Read also: CBN, Lotus Bank reiterates commitment to supporting export sector

According to him, out of the box solutions would drive financial

inclusion, Small and Medium Enterprise (SME) growth and the creation of start-ups.

He said the solution would also facilitate cross border trades and transfers as well as international remittances and Foreign Exchange (FX).

Speaking at a one day seminar for Finance Correspondents and business editors in Lagos, he said out of the box solutions would ensure effective implementation of welfare-inclined government programmes; and enhance efficiency in the interbank market.

He said the theme of the seminar, which is “Policy Options for Economic Diversification: Thinking Outside the Crude Oil-Box” was not only appropriate but quite timely in the Bank’s quest and resolve to change the narratives of depending on a mono-product oil-led economy, towards building a broad-based and well diversified economy that guarantees overall macroeconomic stability.

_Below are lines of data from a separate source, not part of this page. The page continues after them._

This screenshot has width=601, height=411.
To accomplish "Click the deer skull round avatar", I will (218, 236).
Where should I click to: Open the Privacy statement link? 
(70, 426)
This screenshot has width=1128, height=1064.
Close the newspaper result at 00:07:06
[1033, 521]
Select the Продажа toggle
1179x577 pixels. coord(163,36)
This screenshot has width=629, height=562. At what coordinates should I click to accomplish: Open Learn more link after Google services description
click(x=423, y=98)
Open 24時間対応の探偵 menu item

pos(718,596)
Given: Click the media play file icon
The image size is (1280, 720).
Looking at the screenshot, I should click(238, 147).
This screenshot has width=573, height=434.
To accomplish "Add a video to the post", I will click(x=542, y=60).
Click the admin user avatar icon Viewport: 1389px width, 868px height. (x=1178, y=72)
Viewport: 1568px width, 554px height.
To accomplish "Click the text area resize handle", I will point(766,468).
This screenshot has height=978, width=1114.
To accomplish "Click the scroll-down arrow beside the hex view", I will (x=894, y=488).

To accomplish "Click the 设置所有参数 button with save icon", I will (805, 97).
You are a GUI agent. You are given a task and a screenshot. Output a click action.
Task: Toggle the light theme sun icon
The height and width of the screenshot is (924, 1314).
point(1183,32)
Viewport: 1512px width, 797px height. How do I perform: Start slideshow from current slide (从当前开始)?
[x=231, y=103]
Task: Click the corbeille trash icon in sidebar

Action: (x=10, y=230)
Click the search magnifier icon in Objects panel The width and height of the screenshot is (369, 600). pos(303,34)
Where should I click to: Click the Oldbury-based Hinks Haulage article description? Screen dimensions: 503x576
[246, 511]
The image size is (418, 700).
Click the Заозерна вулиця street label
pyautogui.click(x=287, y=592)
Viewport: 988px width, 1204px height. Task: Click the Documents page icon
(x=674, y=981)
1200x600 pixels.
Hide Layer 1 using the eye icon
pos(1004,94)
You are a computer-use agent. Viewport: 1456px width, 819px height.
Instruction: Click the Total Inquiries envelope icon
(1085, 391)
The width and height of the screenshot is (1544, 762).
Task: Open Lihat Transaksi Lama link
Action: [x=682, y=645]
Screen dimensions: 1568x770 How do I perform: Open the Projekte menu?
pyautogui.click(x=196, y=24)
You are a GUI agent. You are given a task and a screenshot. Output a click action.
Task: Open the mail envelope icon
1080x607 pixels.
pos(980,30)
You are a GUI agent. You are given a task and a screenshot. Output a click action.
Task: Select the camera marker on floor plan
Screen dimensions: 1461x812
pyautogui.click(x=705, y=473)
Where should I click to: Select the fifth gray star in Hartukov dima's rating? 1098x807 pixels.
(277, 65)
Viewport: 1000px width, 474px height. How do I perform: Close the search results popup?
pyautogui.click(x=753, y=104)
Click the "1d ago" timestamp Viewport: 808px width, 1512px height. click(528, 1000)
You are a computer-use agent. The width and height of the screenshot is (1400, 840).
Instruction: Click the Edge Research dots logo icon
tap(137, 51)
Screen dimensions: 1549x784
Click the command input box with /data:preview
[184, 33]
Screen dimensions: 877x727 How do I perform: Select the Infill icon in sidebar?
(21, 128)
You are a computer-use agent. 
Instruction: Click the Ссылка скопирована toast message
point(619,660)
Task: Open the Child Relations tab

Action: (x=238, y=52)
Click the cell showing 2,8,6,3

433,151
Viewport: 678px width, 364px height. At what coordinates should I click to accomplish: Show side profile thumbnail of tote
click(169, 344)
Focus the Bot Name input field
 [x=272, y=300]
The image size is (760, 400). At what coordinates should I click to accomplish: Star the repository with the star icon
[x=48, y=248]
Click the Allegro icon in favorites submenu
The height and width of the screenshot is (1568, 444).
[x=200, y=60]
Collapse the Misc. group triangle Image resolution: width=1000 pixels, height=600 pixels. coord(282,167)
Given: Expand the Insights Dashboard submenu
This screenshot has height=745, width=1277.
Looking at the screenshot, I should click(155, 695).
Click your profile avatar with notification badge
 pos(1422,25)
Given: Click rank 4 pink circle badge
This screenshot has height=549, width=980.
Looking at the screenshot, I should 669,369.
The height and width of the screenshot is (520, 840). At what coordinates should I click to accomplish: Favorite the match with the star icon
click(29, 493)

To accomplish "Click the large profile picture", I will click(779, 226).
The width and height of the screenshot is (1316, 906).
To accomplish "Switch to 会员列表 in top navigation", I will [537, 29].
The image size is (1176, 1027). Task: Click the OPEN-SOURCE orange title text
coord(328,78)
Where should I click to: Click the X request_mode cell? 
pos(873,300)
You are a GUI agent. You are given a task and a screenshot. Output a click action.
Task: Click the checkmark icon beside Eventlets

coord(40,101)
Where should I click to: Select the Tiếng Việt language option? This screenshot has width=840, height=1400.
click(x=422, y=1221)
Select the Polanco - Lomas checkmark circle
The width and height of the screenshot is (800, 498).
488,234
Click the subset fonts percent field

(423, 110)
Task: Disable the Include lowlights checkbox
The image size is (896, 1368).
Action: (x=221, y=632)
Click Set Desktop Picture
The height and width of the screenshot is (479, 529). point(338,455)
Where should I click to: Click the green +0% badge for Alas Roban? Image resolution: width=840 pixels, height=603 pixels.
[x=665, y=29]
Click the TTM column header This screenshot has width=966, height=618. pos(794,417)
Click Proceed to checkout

He noted that since 2019, the world has been facing severe shocks, propelled by the Covid 19 pandemic and the Russian-Ukraine war that have continued to threaten global growth and overall macroeconomic stability.

The quest for building a more sophisticated economy anchored on agriculture, Micro Small and Medium Enterprises (MSMEs), industrial and manufacturing concerns have become the major component of the CBN’s monetary policy, he said.

Nigeria has largely depended on the oil sector for revenue generation over the past four decades and the sustained decline in crude oil production has continued to negatively undermine the performance of the economy. Thus, he said there is the urgent need for a conscientious effort to diversify to other non-oil sectors.

“As I have often said, it is important that we work to create an economy that will enable us feed ourselves, create jobs for our teeming youths and improve the standard of living of our people. With our population growing by over 3 percent per annum over the past seven years, against a less than steady growth in output since 2019, expanding the production and industrial capacity of the economy must be given special attention to ensure overall macroeconomic stability,” Emefiele said.